Characterization of event water fractions and transit times under typhoon rainstorms in fractured mountainous catchments: Implications for time-variant parameterization

Abstract. Transit time with its indicative significance in regulating rainfall-runoff mechanism is a key factor for understanding many biogeochemical processes, but is rarely investigated in steep and fractured mountainous catchments. Mountainous catchments in Taiwan are characterized by active endogenic tectonics and exogenic typhoons and thus provide opportunities to explore the hydrodynamic systems over time. In this study, the hydrometrics and δ¹⁸O in rain and stream water were sampled by ~ 3-hour interval for six typhoon events in two mesoscale catchments. The TRANSEP (transfer function hydrograph separation model) and global sensitivity analysis was applied for estimating mean transit time (MTT_ew) and fraction (F_ew) of event water and identifying the chronosequent parameter sensitivity. Results show that TRANSEP could satisfactorily simulate the streamflow and δ¹⁸O change with the efficiency coefficients of from 0.85 to 0.97 and from 0.61 to 0.99, respectively. The MTT_ew and F_ew varied from 2 to 11 h and from 0.2 to 0.8, respectively.
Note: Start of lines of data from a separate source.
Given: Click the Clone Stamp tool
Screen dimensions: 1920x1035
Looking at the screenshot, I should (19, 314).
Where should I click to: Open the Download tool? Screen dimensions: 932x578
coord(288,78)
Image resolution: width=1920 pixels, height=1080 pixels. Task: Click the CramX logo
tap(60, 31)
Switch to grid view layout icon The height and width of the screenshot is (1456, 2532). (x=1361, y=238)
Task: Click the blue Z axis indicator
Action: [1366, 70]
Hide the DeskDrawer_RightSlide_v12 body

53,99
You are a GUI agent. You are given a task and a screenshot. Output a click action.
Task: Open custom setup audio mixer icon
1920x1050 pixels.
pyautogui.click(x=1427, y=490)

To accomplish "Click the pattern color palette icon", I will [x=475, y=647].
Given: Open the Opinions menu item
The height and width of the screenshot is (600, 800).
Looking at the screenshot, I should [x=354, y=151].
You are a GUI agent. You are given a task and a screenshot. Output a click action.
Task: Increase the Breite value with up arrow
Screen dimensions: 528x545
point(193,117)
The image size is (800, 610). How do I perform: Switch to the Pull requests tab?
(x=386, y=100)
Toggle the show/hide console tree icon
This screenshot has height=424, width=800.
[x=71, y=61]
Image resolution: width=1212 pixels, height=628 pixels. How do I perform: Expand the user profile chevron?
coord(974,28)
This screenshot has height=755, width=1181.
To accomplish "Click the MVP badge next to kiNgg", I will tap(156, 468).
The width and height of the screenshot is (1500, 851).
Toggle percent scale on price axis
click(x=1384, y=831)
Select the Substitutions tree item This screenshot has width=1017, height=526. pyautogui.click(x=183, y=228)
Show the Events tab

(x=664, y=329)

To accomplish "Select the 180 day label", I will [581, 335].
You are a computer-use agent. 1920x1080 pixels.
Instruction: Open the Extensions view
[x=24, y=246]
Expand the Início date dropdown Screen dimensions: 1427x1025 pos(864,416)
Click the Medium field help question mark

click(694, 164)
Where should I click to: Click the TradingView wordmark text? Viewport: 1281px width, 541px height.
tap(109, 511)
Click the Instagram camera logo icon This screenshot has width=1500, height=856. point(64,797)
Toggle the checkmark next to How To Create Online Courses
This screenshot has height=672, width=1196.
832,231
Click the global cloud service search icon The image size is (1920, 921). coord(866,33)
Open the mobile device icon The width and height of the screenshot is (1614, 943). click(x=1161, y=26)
Our MTT_ew in the meso-scale catchments is similar with that in micro-scale catchments, showing a fast transfer in our steep catchments. The mean rainfall intensity which negatively controls on the MTT_ew and positively on the F_ew is a predominant indicator which likely activates preferential flow paths and quickly transfers event water to the stream. Sensitivity analysis among inter- and intra-events suggested that parameter sensitivity is event-depend and time-variant, affirming a nonlinear behavior in event water transfer function and time-variant parameterization should be particularly considered when estimating the MTT_ew in steep and fractured catchments.